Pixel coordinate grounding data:
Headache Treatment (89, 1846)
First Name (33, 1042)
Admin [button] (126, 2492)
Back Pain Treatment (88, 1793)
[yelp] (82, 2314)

Aim of the task
Give back the entries exactly, so that each line matches the original.

Written answer
Headache Treatment (89, 1846)
First Name (33, 1042)
Admin [button] (126, 2492)
Back Pain Treatment (88, 1793)
[yelp] (82, 2314)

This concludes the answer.